For the given problem, if we have 98 mg of \( \mathrm{H}_2\mathrm{SO}_4 \), we first convert it to grams: 98 mg = 0.098 g. Then using the molar mass:

• \( \text{Moles} = \frac{0.098 \text{ g}}{98 \text{ g/mol}} = 0.001 \text{ mol} \)

Understanding this calculation allows us to determine how many moles of a substance are present in any given mass. This foundational concept is key in many areas of chemistry.

Moles to Molecules Conversion

The conversion from moles to molecules involves Avogadro's number, which is approximately \( 6.022 \times 10^{23} \) molecules/mol. This number tells us how many individual atoms or molecules are present in one mole of a substance.

To convert a given number of molecules to moles, you use the formula:

• \( \text{Moles} = \frac{\text{Number of molecules}}{6.022 \times 10^{23}} \)

For example, if we remove \( 3.02 \times 10^{19} \) molecules of \( \mathrm{H}_2\mathrm{SO}_4 \), we calculate the moles as:

• \( \text{Moles removed} = \frac{3.02 \times 10^{19} \text{ molecules}}{6.022 \times 10^{23} \text{ molecules/mol}} \approx 5.016 \times 10^{-5} \text{ mol} \)

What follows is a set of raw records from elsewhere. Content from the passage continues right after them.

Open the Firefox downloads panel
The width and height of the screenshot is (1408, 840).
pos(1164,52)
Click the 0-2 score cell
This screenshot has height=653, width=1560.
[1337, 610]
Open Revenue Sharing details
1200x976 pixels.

This conversion is essential for understanding quantities at the molecular level, helping to bridge the gap between macroscopic and microscopic perspectives in chemistry.

Stoichiometric Calculations

Stoichiometry involves the calculation of reactants and products in chemical reactions. It's based on the conservation of mass and the concept of moles.

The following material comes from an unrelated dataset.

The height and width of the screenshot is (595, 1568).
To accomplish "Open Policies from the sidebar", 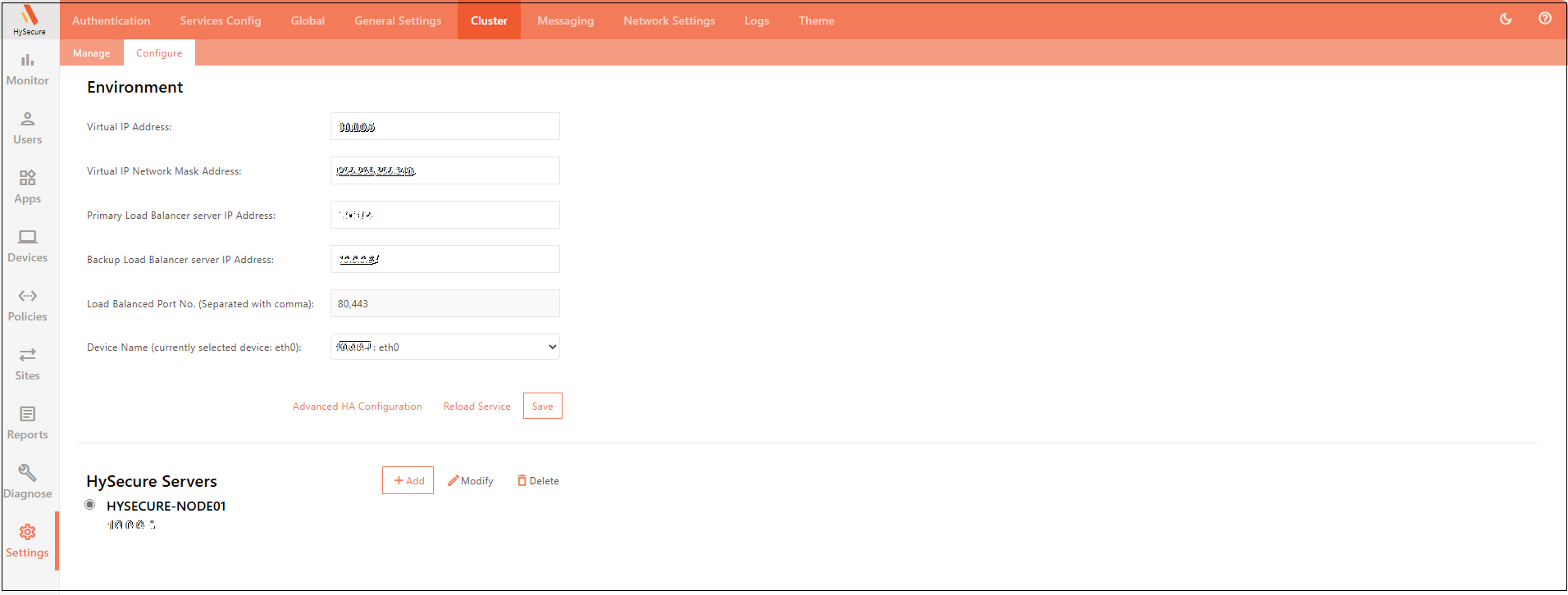I will point(28,305).
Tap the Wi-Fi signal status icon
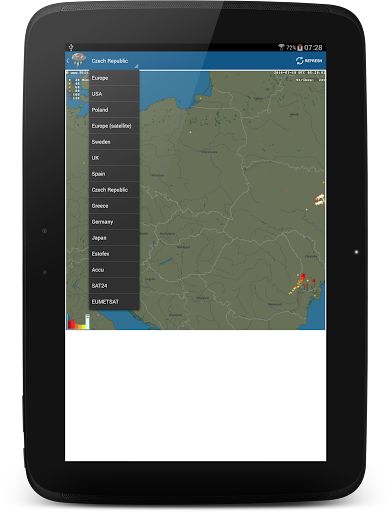This screenshot has width=391, height=512. pos(281,47)
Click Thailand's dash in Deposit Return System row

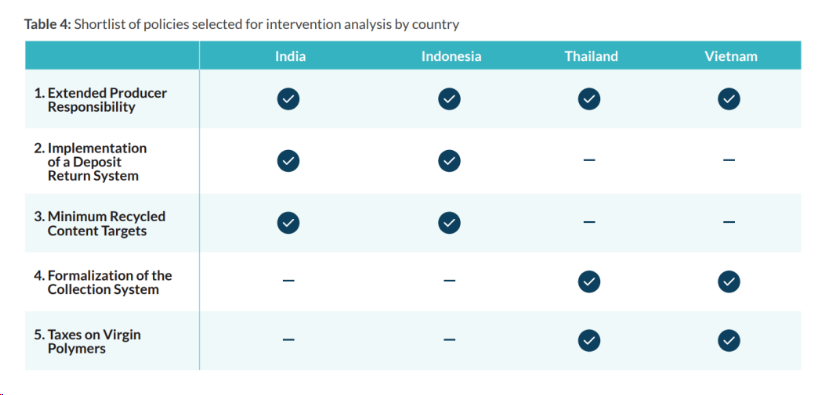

In the context of a problem where molecules are removed from a substance, like the removal of \( 3.02 \times 10^{19} \) molecules from \( \mathrm{H}_2\mathrm{SO}_4 \), stoichiometry allows us to calculate what remains. We already know:

• Initial moles in 0.098 g of \( \mathrm{H}_2\mathrm{SO}_4 \) is \( 0.001 \text{ mol} \)
• Moles removed is \( 5.016 \times 10^{-5} \text{ mol} \)

To find the remaining moles:

• \( 0.001 \text{ mol} - 5.016 \times 10^{-5} \text{ mol} = 0.00094984 \text{ mol} \)

Expressing this result as \( \approx 9.4984 \times 10^{-4} \text{ mol} \), it is close to \( 1 \times 10^{-3} \text{ mol} \), corresponding to option (d) as the closest match.

Stoichiometric calculations help ensure the quantities of all substances involved in a reaction are determined precisely, a crucial skill for predicting the outcomes of chemical reactions.